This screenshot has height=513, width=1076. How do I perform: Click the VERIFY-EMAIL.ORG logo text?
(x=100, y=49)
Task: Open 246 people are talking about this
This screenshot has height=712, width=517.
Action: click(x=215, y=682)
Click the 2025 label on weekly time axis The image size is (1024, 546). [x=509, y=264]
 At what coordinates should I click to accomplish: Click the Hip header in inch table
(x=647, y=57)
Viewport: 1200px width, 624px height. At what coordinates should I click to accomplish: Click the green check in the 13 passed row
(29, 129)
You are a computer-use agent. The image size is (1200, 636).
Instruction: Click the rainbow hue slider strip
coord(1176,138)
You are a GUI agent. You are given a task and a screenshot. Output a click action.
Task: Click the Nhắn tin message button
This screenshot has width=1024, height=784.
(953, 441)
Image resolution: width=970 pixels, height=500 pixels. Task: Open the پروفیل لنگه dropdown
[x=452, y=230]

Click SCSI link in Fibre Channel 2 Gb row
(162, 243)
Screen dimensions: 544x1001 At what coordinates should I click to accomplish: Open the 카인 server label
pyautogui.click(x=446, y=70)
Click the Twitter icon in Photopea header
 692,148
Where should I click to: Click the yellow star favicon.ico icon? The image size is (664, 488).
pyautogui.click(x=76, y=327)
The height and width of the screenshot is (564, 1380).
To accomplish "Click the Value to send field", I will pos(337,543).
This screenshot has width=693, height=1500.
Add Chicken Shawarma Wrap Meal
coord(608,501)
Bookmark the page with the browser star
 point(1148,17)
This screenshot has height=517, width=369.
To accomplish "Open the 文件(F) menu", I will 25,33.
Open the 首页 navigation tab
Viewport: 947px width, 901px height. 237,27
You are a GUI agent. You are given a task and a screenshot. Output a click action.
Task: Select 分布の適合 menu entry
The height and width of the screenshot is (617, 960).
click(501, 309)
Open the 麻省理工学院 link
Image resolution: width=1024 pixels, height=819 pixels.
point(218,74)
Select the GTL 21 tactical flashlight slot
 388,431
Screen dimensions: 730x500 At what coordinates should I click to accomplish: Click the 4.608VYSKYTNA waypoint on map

::::

Looking at the records above, which lines contain "menu"? Copy those lines.

To accomplish "Open the 文件(F) menu", I will 25,33.
Task: Select 分布の適合 menu entry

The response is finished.